Ranger
Ranger is a generic range-based sharding framework, inspired by Facebook's
Shard Manager and Google's Slicer. It provides a client library
(rangelet) for sharded services to embed, a controller (rangerd) to assign key
ranges to them, and a client (rangerctl) to interact with the cluster. It's
designed in particular to support stateful workloads, which need to move around
large amounts of data in order to rebalance, but should be useful to stateless
workloads wanting key affinity, too.
The goal of Ranger is for generic automatic sharding to be the default choice:
it should be easier to build and operate an automatically sharded service using
Ranger than one which is manually sharded. I'm working on it because I'm
acquainted with many systems which would benefit from such a thing existing.
Examples
Usage
Terminology
The terms used by Ranger are standard, but necessarily vague:
- Key: The atomic unit of sharding, which cannot be split further. An opaque
string of arbitrary bytes.
- Keyspace: The set of every possible key, from negative to positive
infinity.
- Range: A set of keys from start (inclusive) to end (exclusive) within
a keyspace.
- Node: Any service implementing the Node interface and
being discoverable by the controller.
- Placement: An instance of a Range on a Node. Depending on the replication
config, might be the only instance of a range, or might be one of many.
Interface
Services implement the Node interface, via Go or
gRPC:
Prepare(RangeMeta, []Parent) error
Prepare to own the given range.

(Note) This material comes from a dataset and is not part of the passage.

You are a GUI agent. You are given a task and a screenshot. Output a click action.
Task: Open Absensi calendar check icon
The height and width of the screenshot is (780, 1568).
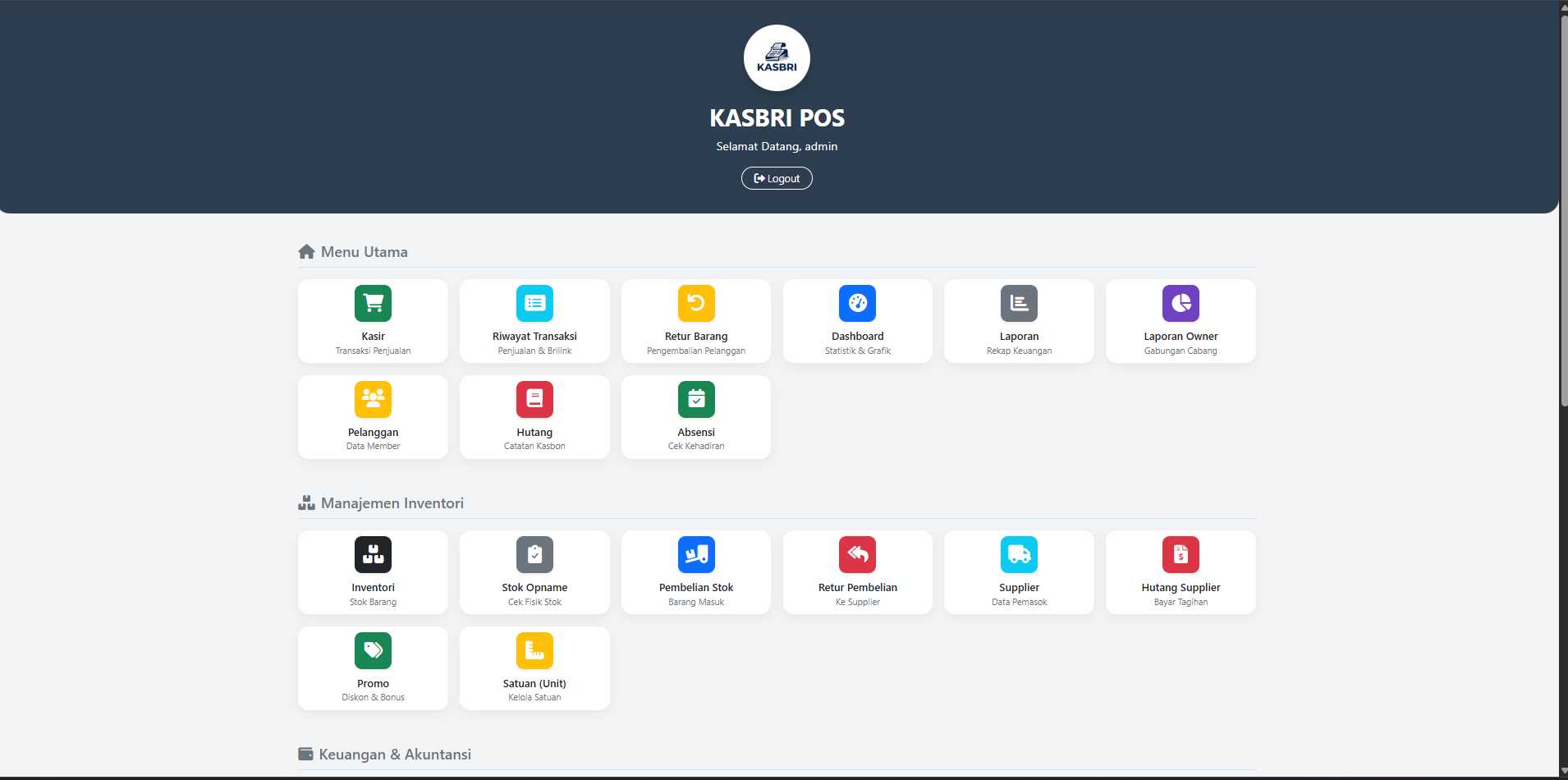[x=696, y=400]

This can take as long as necessary, while the
node allocates relevant data structures, fetches state, replays logs, warms up
caches, etc. Meta
contains the range ID, start key, and end key.
Activate(RangeID) error
Accept ownership of the given range. This will only be received after the node
has finished preparing or (in error conditions) after deactivating the range.
It should be fast and unlikely to fail.
Deactivate(RangeID) error
Relinquish ownership of the given range. This will only be received for active
ranges. It should be fast and unlikely to fail, and where possible, easy to
roll back.
Drop(RangeID) error
Forget the given range, and release any resources associated with it. All of
the keys in the range have been successfully activated on some other node(s),
so this node can safely discard it.
GetLoadInfo(RangeID) (LoadInfo, error)
Return standard information about how much load the given range is exerting on
the node, and optionally suggest where to split it.
The RangeMeta
, Parent
, RangeID
, and LoadInfo
types are pretty simple,
and can be found in the pkg/api package. Once a service implements
these methods (and makes itself discoverable), the Ranger controller will take
care of assigning ranges of keys, including the tricky workflows of moving,
splitting, and joining ranges, and automatically recovering when individual
steps fail.
This is a Go interface, but it's all gRPC+protobufs under the hood. There are no
other implementations today, but it's a goal to avoid doing anything which would
make it difficult to implement Rangelets in other languages.
Example
// locking and error handling omitted for brevity
// see examples dir for more complete examples
func main() {
node := MyService{}
srv := grpc.NewServer(opts...)
rglt := rangelet.New(node, srv)
srv.Serve()
}
type MyService struct {
data [api.RangeID]PerRangeData
}
type PerRangeData struct {
hits map[api.Key]uint64
writable bool
}
func (s *MyService) Prepare(meta api.Meta, parents []api.Parent) error {
data := PerRangeData{
hits: map[api.Key]uint64{},
}
// Load data here; maybe from a recent S3 snapshot.
s.data[meta.Ident] = data
return nil
}
func (s *MyService) Activate(rID api.RangeID) error {
// Complete data load here; maybe fetch delta from S3 or other node.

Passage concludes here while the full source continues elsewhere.